▸ **EXERCISE**
Only the lines from the beginning of the data below through the line containing "The width and height of the screenshot is (600, 400)." belong in the response, each copied exactly.

....

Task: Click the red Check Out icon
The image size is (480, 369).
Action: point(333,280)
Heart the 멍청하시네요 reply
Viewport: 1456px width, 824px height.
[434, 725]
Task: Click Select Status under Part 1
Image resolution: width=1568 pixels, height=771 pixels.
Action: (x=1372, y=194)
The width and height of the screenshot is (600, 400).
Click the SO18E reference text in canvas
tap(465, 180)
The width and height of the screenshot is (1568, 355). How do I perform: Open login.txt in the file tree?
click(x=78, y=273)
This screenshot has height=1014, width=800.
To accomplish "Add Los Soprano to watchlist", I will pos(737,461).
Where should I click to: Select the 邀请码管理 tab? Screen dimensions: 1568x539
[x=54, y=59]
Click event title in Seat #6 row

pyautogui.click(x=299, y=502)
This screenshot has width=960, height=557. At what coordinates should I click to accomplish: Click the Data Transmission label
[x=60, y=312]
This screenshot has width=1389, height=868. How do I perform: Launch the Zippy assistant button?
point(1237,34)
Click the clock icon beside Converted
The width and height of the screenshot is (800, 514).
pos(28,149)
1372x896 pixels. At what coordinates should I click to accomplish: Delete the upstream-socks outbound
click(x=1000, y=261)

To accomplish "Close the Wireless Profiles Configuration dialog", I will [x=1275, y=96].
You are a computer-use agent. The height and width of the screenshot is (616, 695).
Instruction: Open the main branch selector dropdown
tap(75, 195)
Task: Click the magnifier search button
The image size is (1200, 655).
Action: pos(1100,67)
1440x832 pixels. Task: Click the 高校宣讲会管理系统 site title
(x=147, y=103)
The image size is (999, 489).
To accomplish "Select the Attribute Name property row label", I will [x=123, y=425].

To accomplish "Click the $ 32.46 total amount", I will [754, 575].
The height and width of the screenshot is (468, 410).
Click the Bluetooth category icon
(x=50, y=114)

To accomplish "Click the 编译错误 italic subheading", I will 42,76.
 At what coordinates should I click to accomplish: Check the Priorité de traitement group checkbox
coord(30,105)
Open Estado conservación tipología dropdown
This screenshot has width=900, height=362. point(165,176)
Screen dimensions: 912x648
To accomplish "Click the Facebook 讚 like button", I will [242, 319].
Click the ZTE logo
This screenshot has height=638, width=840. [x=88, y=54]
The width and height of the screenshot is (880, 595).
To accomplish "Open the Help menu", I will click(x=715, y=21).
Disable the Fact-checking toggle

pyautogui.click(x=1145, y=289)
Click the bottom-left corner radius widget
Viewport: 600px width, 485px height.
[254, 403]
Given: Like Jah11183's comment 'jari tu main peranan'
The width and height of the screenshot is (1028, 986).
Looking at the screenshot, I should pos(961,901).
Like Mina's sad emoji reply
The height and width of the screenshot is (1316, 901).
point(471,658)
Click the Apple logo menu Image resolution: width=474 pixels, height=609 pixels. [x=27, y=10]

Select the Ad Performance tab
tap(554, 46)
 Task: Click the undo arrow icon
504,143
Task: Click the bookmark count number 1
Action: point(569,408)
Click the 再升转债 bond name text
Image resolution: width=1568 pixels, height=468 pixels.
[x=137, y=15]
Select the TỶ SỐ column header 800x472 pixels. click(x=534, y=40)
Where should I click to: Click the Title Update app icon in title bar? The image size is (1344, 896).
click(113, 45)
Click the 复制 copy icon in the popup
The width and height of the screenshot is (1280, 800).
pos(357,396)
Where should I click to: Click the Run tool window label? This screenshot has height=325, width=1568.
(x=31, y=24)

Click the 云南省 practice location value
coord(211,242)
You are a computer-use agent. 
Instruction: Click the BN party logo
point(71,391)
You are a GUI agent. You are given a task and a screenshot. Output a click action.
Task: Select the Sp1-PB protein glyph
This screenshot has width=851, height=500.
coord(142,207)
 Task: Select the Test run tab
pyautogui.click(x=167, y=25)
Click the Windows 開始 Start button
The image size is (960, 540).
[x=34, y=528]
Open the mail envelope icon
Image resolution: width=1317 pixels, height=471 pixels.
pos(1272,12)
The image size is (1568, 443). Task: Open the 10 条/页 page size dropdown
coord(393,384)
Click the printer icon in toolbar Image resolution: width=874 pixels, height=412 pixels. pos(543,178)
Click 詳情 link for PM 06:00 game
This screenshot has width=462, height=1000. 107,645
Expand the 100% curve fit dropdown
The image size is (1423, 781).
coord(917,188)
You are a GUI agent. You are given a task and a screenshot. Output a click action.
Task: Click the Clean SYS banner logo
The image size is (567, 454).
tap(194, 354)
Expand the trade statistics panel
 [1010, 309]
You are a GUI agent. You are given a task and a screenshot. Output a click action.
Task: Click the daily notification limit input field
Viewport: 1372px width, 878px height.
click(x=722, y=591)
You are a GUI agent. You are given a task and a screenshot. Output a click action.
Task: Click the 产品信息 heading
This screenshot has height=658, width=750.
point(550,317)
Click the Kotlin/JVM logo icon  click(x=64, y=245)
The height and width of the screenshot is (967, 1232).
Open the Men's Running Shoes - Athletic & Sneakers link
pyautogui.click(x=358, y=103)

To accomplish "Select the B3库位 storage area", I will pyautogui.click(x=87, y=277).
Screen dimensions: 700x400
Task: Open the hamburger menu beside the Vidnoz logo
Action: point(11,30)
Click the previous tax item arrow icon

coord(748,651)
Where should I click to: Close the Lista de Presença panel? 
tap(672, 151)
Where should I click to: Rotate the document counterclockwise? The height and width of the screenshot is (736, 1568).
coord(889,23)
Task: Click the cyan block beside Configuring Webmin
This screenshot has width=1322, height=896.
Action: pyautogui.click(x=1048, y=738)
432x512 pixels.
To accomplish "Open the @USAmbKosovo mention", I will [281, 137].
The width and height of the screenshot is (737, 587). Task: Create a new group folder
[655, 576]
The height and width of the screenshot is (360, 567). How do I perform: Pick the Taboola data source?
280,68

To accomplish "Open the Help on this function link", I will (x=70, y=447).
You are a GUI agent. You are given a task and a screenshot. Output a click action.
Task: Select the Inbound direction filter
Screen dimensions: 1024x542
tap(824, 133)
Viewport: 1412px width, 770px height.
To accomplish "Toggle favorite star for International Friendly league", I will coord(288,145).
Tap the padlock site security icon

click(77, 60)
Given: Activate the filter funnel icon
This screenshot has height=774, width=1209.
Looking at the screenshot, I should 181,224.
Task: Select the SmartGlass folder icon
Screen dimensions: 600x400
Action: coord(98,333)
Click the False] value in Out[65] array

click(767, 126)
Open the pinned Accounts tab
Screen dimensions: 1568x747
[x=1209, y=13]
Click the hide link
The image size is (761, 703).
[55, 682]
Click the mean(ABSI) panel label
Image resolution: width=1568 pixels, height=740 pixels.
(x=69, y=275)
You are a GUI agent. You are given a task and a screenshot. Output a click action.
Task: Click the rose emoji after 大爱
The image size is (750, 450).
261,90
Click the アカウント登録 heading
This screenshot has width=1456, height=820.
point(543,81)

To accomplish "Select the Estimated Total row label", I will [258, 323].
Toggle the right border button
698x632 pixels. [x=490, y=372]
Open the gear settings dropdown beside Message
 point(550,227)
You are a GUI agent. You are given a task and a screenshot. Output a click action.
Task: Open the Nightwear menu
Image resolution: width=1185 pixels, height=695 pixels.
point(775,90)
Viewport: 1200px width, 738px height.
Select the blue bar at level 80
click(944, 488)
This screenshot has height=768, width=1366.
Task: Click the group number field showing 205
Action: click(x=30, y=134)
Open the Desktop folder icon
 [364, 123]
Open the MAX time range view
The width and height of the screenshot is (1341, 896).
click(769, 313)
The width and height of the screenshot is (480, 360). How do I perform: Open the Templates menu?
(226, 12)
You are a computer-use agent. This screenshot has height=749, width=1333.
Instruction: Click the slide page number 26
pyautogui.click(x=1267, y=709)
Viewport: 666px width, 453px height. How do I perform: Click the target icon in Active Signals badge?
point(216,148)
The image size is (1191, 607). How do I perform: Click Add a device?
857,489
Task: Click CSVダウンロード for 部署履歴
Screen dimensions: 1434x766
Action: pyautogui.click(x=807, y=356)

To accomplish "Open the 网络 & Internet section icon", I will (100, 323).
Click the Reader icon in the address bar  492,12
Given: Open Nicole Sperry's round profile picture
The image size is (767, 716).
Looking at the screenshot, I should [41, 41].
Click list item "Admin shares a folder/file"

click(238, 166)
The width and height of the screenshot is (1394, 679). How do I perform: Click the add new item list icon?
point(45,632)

....

▸ **RESULT**
Task: Click the red Check Out icon
The image size is (480, 369).
Action: point(333,280)
Heart the 멍청하시네요 reply
Viewport: 1456px width, 824px height.
[434, 725]
Task: Click Select Status under Part 1
Image resolution: width=1568 pixels, height=771 pixels.
Action: (x=1372, y=194)
The width and height of the screenshot is (600, 400).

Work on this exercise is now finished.